Champions aren’t born; they’re built. You might have noticed this year’s Crimson Tide athletics slogan, “Built by Bama,” that pops up at the end of the football introduction video. The question that is left though is, “Who built Bama?”
Alabama football fans will naturally point to the past and bring up the names from the olden days like Wallace Wade, Frank Thomas and, of course, Paul “Bear” Bryant. If we were talking only about football, they’d be right. At least partially.
Bama is more than just football though. It has become in recent years one of the premiere names in all of collegiate athletics. In the 2011-2012 academic year, The University of Alabama won national championships in four NCAA Division I sports, which is more than any other school in the country. It was the first time the school had ever won more than one national title in a given year.
It is hard to believe the jump that the entire athletic department at Alabama, not just football, has made since January 2007. On New Year’s Day in 2007, the state of Alabama athletics was in shambles. Even though the year prior had been a successful one at the University with a 10-win football season and SEC championships in baseball and softball, the Tide had dropped to a new low.
Remember when Rich Rodriguez used Alabama as a negotiating tactic at West Virginia? That was the new low for Alabama athletics. It was an embarrassment for what was once a school that prided itself on its gridiron glory. That all changed in less than a month.
Nick Saban was named Alabama’s new head football coach on Jan. 3, 2007, and since that day, the entire athletic department at Alabama began an uphill climb that it is still taking place. Saban was a proven winner, and no one doubted that Alabama football would be successful in the years to come. What people didn’t expect was the rise in all of Alabama’s programs.
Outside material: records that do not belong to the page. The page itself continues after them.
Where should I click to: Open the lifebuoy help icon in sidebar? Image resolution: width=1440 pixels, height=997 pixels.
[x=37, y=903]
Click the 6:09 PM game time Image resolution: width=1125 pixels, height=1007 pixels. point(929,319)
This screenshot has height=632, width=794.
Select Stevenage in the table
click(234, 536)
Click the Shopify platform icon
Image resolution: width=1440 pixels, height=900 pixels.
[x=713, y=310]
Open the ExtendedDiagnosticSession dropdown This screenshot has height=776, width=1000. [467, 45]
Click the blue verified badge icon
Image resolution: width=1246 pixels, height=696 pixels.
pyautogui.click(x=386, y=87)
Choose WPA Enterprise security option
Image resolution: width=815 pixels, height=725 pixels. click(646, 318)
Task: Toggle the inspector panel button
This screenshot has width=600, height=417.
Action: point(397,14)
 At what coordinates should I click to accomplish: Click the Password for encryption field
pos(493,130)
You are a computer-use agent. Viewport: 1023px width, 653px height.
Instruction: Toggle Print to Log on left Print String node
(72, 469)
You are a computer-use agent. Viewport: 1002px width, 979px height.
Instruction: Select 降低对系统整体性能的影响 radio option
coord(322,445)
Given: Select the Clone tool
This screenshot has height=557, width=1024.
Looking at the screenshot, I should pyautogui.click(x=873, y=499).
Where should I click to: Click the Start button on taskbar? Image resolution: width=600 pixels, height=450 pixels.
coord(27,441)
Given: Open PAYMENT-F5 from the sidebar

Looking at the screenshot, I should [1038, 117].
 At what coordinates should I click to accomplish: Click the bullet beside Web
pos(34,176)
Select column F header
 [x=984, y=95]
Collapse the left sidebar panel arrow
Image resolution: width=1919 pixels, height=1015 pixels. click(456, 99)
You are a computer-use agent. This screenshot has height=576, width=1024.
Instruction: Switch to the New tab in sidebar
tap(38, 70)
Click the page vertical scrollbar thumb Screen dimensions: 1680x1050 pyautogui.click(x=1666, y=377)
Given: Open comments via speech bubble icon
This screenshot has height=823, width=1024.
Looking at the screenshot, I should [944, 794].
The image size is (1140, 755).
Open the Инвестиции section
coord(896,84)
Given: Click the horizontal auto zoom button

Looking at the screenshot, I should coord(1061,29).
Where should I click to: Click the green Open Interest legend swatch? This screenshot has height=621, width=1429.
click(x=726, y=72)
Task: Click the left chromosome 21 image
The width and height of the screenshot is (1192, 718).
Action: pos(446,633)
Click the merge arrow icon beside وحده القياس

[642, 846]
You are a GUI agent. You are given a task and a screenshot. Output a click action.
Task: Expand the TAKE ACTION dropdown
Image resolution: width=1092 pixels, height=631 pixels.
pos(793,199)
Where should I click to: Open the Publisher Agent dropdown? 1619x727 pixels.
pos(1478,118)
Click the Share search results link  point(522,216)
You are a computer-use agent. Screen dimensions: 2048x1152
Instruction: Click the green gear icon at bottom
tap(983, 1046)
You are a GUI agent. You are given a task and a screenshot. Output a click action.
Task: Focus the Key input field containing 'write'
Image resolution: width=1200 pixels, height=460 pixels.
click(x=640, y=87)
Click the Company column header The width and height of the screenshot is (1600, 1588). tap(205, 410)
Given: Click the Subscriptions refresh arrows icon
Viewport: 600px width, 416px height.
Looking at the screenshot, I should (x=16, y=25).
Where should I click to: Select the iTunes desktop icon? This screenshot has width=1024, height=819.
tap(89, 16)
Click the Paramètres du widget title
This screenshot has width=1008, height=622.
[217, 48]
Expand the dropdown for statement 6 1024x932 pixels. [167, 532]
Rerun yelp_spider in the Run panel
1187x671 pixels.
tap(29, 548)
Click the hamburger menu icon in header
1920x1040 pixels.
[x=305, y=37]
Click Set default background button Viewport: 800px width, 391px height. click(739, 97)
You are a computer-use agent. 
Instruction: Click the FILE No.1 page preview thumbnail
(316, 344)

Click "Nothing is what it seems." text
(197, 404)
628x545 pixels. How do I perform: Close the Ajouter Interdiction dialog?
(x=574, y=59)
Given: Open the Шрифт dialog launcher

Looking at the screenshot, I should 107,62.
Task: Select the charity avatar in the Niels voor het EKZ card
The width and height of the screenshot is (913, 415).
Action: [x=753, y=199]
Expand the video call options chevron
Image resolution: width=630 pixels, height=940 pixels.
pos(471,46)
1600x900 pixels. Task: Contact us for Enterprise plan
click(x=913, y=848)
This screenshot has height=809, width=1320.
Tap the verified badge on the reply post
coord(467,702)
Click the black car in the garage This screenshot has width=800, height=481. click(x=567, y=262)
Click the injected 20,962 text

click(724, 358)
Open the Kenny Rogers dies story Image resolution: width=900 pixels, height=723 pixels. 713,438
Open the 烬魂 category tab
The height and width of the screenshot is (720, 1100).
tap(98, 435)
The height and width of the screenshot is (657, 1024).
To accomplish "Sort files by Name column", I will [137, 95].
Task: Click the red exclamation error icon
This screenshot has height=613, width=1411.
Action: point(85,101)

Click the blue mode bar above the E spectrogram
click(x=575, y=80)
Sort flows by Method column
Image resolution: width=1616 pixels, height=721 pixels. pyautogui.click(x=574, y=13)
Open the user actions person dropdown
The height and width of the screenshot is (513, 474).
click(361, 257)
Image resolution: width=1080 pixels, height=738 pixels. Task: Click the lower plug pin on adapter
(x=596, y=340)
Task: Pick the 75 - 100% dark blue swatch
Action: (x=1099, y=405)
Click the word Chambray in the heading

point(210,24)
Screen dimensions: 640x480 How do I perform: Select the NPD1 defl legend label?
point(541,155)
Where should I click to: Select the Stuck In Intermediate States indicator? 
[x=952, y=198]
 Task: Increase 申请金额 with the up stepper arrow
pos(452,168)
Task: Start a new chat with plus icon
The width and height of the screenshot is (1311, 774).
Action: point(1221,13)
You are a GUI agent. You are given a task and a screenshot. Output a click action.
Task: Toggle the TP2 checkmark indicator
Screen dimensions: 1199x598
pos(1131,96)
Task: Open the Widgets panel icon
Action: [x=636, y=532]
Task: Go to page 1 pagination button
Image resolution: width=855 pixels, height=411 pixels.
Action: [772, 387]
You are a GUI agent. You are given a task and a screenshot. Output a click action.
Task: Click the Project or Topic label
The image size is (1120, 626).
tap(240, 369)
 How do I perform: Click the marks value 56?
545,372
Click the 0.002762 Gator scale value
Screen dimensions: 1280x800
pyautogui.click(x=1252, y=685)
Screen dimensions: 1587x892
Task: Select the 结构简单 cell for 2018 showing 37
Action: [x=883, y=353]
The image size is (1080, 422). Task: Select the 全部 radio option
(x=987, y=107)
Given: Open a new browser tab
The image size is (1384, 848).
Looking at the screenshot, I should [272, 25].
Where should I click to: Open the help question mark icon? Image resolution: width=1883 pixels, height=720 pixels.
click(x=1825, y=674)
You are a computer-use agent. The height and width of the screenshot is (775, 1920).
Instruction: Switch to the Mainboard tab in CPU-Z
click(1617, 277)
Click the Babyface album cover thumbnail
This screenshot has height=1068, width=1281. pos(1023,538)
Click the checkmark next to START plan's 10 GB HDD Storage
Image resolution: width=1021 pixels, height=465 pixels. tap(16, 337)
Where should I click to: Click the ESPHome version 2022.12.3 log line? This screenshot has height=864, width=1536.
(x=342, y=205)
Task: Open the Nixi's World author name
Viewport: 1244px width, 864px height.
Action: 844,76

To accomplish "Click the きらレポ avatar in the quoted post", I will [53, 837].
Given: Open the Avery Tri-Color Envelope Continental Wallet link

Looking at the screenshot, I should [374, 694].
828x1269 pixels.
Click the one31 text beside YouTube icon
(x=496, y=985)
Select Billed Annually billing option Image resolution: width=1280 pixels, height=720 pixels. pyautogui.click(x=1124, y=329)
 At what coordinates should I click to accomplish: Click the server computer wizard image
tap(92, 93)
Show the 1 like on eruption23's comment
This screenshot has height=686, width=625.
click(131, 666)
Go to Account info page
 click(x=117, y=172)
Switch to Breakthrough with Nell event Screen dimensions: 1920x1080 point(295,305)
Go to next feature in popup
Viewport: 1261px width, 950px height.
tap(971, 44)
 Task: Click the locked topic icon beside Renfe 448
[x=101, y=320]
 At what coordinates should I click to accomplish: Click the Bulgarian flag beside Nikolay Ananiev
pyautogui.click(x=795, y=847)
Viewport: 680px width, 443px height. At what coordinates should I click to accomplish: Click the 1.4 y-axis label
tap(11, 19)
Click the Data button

The principals and values that Saban laid out for his football program impacted the entire athletic department. The acceptance of mediocrity was gone and replaced with a drive for excellence.
“We’re working to be a champion,” Saban said at his introductory press conference. “We want to be a champion in everything that we do. Every choice, every decision, everything that we do every day, we want to be a champion.”
That message was delivered loud and clear.
Crimson Tide gymnastics was the only program at Alabama other than football to win a national championship, until last year that is. Sarah Patterson, who is the only coach left at Alabama hired by then athletic director Paul “Bear” Bryant, has built one of the most successful gymnastics programs in the nation.
Even the gymnasts have stepped their game up. The past four years have been the most successful in the program’s championship history with two conference crowns and back-to-back national titles since 2009.
Softball had been no stranger to the Women’s College World Series, but in the past three years has won back-to-back-to-back Southeastern Conference titles and two SEC Tournament crowns. On Saturday, Patrick Murphy’s squad will receive their national championship rings at halftime of the Florida Atlantic game. The Tide was the first team from the SEC to ever win the Women’s College World Series.
The success spread to the links as well as Mic Potter’s women’s golf team, who brought home the national championship trophy last spring.
From 1892 to 2008, Alabama won 16 national championships. In the past three years that number has grown to 22.
Process over outcome. That is the Saban way. Not even Mal Moore, while he was bringing Saban to Tuscaloosa from Miami, could have envisioned the outcome that the Crimson Tide has had in the past three years. This year’s slogan might be “Built by Bama,” but Bama is built by Saban.